DESCRIPTION (provided by applicant): Folate biosynthesis is an essential bacterial pathway that is absent in higher animals, and it has been an effective target of antibacterial agents for over 70 years. The sulfonamide drugs inhibit a key enzyme in the pathway, dihydropteroate synthase (DHPS), by acting as non-productive substrate analogs of paminobenzoic acid (pABA). However, the flexible pABA binding site is structurally susceptible to resistance mutations, and the sulfonamides are rapidly becoming therapeutically ineffective. In contrast, the binding site of the second DHPS substrate, pterin-pyrophosphate, is buried in a conserved pocket that is less likely to tolerate mutations. We propose to generate new classes of potent DHPS inhibitors that specifically engage this pocket. These inhibitors have the potential of being developed into novel therapeutic agents that still target folate synthesis but which avoid the problems of resistance. To generate effective inhibitors of any enzyme, it is crucial to understand the structure and mechanism of its active site. This information is largely absent for DHPS, and understanding how DHPS performs catalysis at the molecular level will be a central goal of the application. This comprehensive project will encompass biochemistry, structural biology, medicinal chemistry, computational biology, and microbiology, and will be performed in two laboratories at neighboring institutions in Memphis. The central focus of the project is the design and synthesis of novel small molecules that can be used to probe the DHPS mechanism and also be evaluated as DHPS inhibitors.
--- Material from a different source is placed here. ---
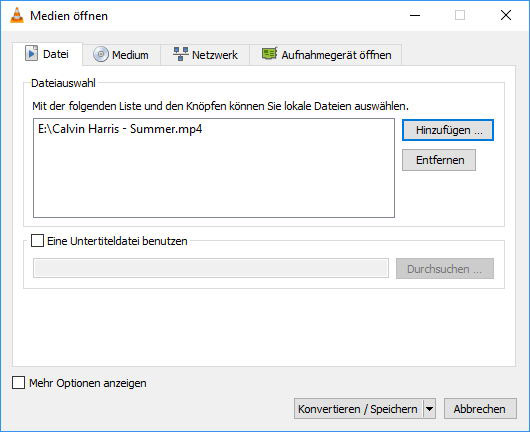The image size is (530, 432).
Task: Minimize the Medien öffnen window
Action: 415,15
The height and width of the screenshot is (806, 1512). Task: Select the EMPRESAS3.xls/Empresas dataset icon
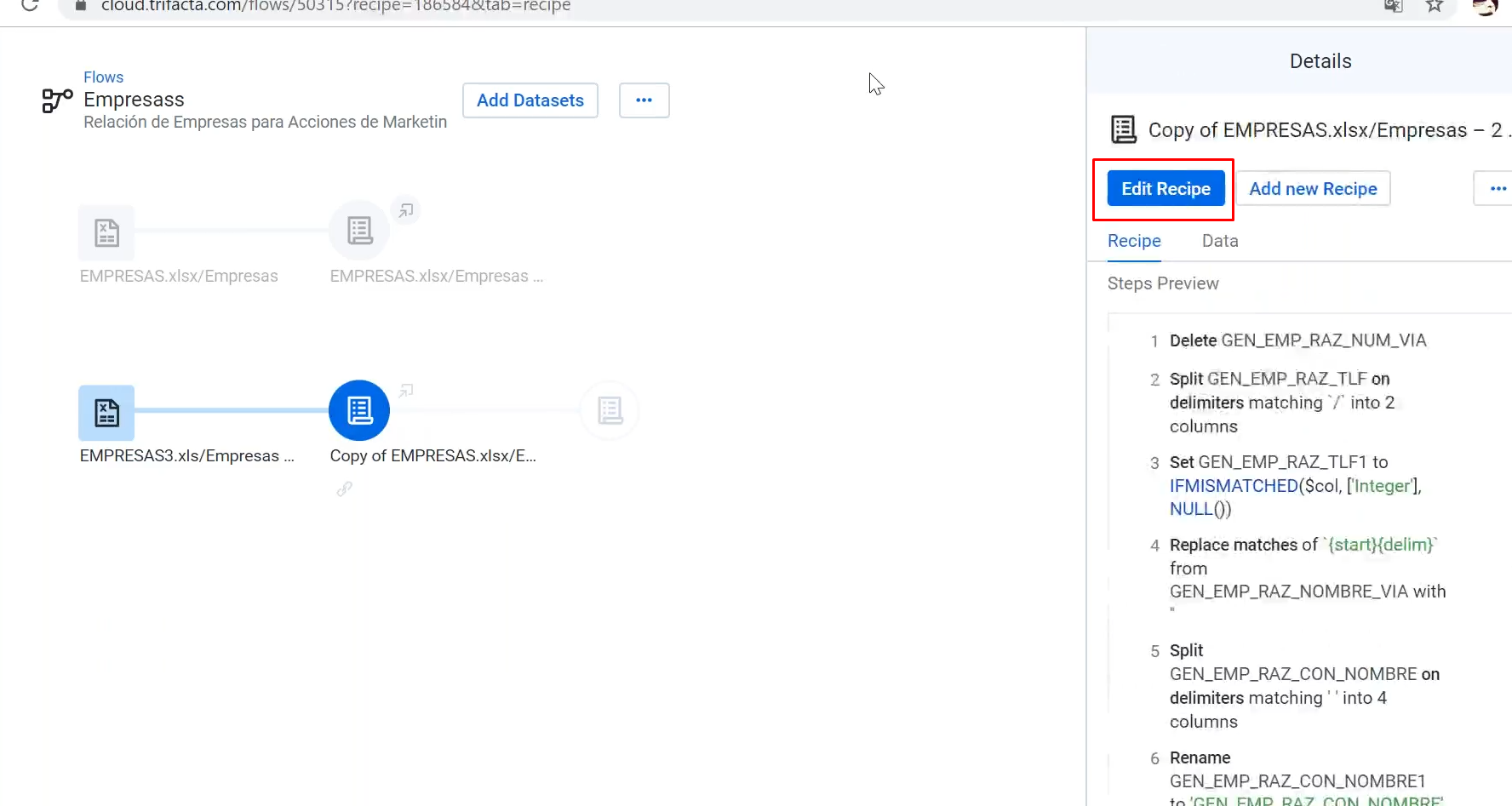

Promising inhibitor scaffolds will then be tested for their potential as anti-microbials by direct screening of select organisms. The more potent inhibitors will be used to create derivative libraries for further screening and evaluation. The use of state-of-the-art drug discovery software, library synthesis, high-throughput screening and X-ray crystallography are central features of the research. Our goal is to provide a solid platform for the development of new, desperately-needed, broad-spectrum anti-infectives agents. However, we are also focused on developing specific therapies for the category A biowarfare agents B. anthracis, Y. pestis and F. tularensis, as well as for pathogenic protozoa and fungi.
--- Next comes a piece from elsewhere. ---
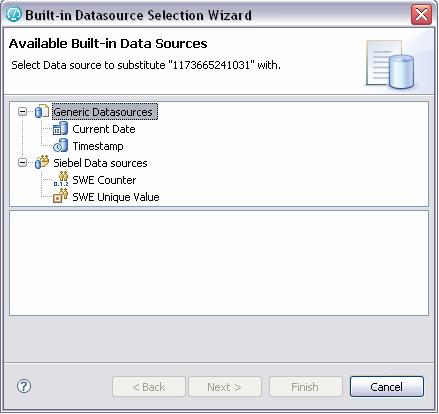The image size is (439, 414).
Task: Select the Current Date data source
Action: [104, 129]
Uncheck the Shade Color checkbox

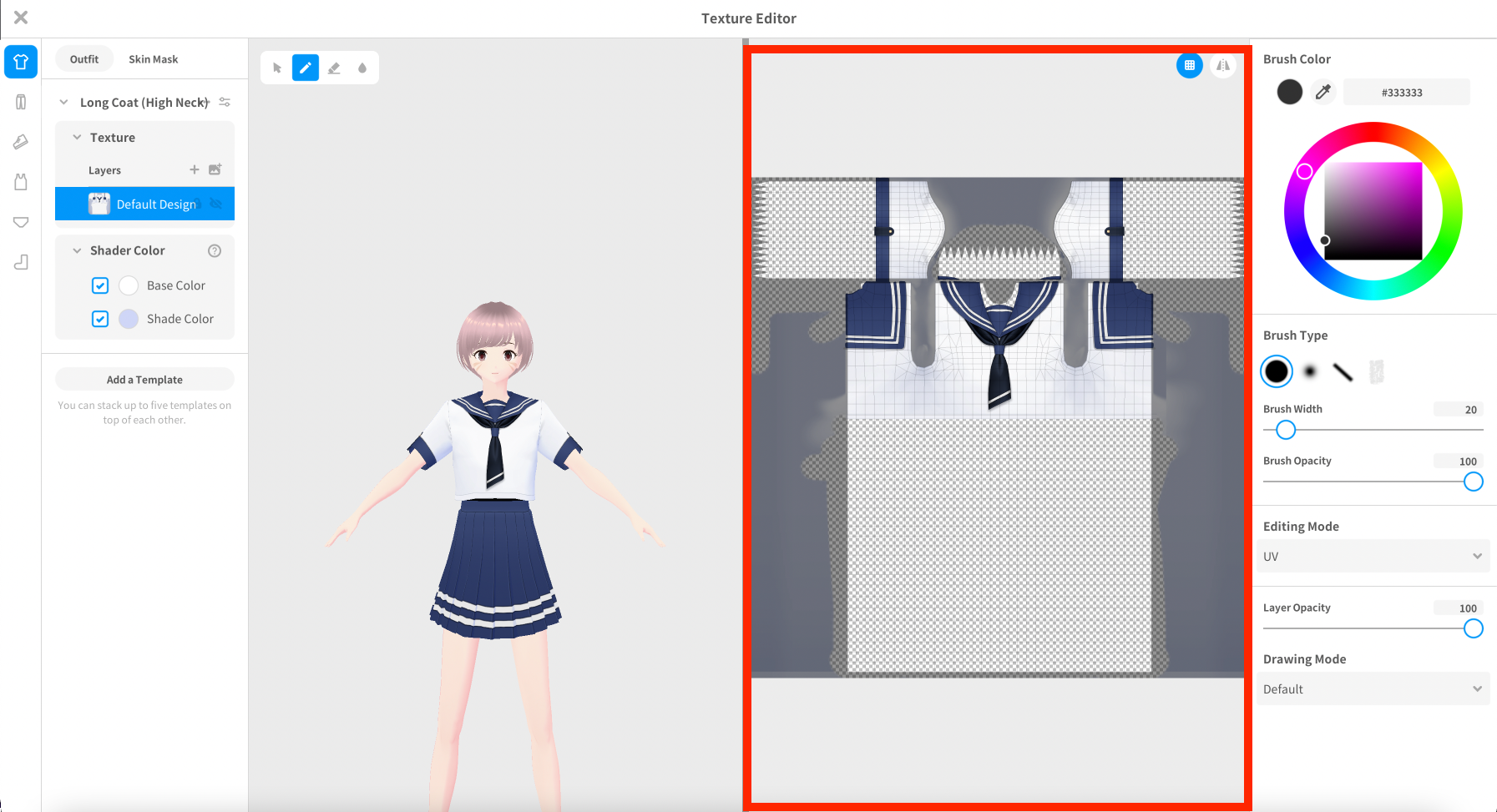click(x=100, y=319)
描述（由申请人提供）：叶酸生物合成是高等动物缺乏的重要细菌途径，70多年来一直是抗菌药物的有效靶点。磺胺类药物通过作为氨基苯甲酸（pABA）的非生产性底物类似物来抑制该途径中的关键酶——二氢蝶呤合成酶（DHPS）。然而，柔性pABA结合位点在结构上易受耐药突变的影响，磺胺类药物在治疗上迅速失效。相比之下，第二种DHPS底物pterin-焦磷酸的结合位点被埋在一个保守的口袋中，不太可能耐受突变。我们建议产生新的有效的DHPS抑制剂，专门参与这个口袋。这些抑制剂有潜力被开发成新的治疗药物，仍然针对叶酸合成，但避免了耐药性的问题。为了产生有效的酶抑制剂，了解其活性位点的结构和机制至关重要。这些信息在很大程度上不存在于DHPS中，了解DHPS如何在分子水平上进行催化将是该应用程序的中心目标。